Pero Fray Luis no sólo fabricaba
las armas, las usaba con un coraje temerario que fue reconocido por el gobierno
de las Provincias Unidas a través de una medalla por su actuación en la
memorable batalla de Chacabuco el 12 de febrero de 1817.
Proclamada la independencia de
Chile, Beltrán comenzó a preparar los pertrechos para la expedición al Perú,
pero el desastre de Cancha Rayada lo obligó a trabajar sin parar junto a un
grupo selecto de colaboradores en la provisión del ejército libertador. En sólo
16 días tuvo listos 22 cañones, cientos de fusiles y miles de municiones que
serían estrenados con todo éxito en el definitivo combate de Maipú el 5 de
abril de 1818. Tras lo cual recibió otro encargo del Libertador: preparar lo
más maravillosos fuegos de artificio para celebrar la Independencia de
Chile.
Participó activamente en la
provisión y mantenimiento del parque de artillería de la campaña del Perú y fue
designado por San Martín como Director de la maestranza del Ejército
Libertador. Se dio el gusto de entrar en Lima junto al Libertador, aquella
histórica capital desde donde salían las órdenes para aniquilar poblaciones
enteras.
Tras el retiro de San Martín,
Beltrán siguió peleando a los órdenes de Bolívar. Instalado en el cuartel
general de Trujillo, el fraile volvió al intenso ritmo de producción y a los
turnos rotativos de trabajadores. Pero a la severidad de Bolívar no le
alcanzaba y quiso poner a prueba la su eficiencia ordenándole la puesta a punto
y embalaje de unos mil fusiles y armas de puño en un plazo máximo de tres días.

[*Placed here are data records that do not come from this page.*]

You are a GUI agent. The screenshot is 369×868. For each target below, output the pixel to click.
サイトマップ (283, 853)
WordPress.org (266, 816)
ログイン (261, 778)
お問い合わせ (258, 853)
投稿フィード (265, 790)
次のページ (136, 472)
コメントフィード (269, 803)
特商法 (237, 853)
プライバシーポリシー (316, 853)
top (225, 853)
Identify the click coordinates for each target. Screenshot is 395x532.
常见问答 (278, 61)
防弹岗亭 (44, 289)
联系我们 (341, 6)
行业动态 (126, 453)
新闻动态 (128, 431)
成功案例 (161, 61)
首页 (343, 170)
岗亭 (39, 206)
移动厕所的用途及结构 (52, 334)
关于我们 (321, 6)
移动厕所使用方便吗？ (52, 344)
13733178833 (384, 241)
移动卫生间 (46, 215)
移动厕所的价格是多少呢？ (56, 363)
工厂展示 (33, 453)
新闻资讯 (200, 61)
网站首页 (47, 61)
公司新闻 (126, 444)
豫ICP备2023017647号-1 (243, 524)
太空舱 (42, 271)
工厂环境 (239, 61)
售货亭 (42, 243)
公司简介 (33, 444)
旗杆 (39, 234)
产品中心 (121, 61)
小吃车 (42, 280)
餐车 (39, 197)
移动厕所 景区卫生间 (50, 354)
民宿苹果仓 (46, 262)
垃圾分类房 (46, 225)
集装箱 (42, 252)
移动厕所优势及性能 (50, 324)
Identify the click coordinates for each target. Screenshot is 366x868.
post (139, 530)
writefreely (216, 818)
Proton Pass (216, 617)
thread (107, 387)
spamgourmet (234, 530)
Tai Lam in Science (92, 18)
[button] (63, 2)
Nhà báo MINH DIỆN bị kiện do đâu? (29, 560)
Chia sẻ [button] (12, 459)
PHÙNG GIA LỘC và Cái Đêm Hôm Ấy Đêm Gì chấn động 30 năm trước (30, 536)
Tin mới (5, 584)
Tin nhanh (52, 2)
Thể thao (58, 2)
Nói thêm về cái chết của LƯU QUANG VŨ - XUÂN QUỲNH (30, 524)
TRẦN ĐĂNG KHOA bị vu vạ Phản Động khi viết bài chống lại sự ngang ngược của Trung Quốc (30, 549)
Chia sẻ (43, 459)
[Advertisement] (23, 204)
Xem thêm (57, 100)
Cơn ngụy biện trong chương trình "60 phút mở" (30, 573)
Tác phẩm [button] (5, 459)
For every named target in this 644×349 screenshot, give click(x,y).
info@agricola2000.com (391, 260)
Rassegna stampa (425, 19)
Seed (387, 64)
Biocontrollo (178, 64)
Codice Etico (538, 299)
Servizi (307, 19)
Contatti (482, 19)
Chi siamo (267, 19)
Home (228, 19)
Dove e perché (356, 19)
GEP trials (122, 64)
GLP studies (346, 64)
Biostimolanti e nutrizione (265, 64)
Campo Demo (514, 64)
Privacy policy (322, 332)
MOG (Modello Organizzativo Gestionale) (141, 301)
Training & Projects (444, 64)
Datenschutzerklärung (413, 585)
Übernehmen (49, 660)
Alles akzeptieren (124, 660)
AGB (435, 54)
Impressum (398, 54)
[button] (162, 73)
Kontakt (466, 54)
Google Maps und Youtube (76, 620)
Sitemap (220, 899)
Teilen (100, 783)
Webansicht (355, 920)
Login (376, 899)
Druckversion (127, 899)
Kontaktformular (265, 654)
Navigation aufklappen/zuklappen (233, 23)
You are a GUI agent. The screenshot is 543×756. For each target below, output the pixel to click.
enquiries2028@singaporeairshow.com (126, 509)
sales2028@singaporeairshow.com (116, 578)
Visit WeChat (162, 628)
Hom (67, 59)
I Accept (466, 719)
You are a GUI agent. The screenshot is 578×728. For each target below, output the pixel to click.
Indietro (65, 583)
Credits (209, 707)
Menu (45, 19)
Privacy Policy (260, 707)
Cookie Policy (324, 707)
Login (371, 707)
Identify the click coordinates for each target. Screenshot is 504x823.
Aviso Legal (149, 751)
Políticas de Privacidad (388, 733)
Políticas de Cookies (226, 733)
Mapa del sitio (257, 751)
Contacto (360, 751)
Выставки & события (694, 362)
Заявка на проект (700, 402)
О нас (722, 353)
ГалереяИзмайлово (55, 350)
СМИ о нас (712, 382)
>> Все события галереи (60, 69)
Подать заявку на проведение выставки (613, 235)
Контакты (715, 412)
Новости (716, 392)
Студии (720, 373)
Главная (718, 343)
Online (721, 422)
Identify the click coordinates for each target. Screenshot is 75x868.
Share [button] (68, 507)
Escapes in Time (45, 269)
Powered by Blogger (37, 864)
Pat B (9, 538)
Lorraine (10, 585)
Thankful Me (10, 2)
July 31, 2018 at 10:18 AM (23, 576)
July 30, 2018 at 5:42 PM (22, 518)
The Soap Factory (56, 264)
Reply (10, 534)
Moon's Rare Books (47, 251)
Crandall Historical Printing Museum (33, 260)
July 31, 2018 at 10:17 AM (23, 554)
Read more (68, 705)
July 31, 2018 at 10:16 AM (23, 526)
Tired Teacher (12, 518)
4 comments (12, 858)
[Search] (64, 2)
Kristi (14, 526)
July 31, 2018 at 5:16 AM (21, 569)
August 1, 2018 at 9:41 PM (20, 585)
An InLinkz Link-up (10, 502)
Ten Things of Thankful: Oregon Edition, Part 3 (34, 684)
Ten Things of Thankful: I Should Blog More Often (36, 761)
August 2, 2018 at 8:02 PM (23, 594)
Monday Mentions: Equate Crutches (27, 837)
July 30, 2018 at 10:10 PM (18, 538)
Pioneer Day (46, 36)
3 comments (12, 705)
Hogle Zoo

Beltrán y su gente pusieron todo el empeño olvidándose del sueño. Al octavo día
todavía faltaban embalar algunas piezas cuando llegó Bolívar y lo reprendió
duramente y lo amenazó con fusilarlo. Fray Luis entró en una profunda depresión
y se encerró en su cuatro. Seguramente el episodio no lo era todo, era aquella
famosa gota de aquel famoso vaso. Años de lucha, de esfuerzos, de no parar.
La
“melancolía” como se decía entonces, le fue ganando la partida y el suicidio
apareció cada vez más fuerte en sus pensamientos hasta que se transformó en
acción. Se cercioró de que todas las aberturas de su cuarto estuviesen bien
cerradas, arrojó sobre el brasero un producto químico que producía un vapor
asfixiante y se acostó en su cama a esperar
aquella muerte que tantas veces había esquivado en los campos de batalla de
medio continente. Pudo ser salvado a tiempo pero los médicos que lo atendieron
lo encontraron en un estado de total alteración mental. Deambuló delirando por
las callejuelas del pueblito de Huanchaco, hasta que fue rescatado por una
familia amiga, pudo restablecerse y embarcarse hacia Chile. Volvió a cruzar la
cordillera y llegó a Buenos Aires justo a tiempo para incorporarse, con su
revalidado título de Teniente Coronel, a las tropas navales que se aprestaban a
combatir contra el Brasil y participó en el combate de Ituzaingo. Pero su estado
físico y espiritual se complicaban. Debió abandonar la campaña y regresar a
Buenos Aires. Sentía que ahora si venía la muerte por su cuenta y quiso volver
a ser sólo un sacerdote. Renunció a las armas y se encerró a hacer penitencia
severa por varios días. Luis Beltrán murió fraile y sin un peso a los cuarenta
y tres años, el 8 de diciembre de 1827.
Su confesor comentó que se había
reconciliado con el Ser Supremo. Nunca conoceremos los detalles de aquella
pelea desigual ni de esta reconciliación.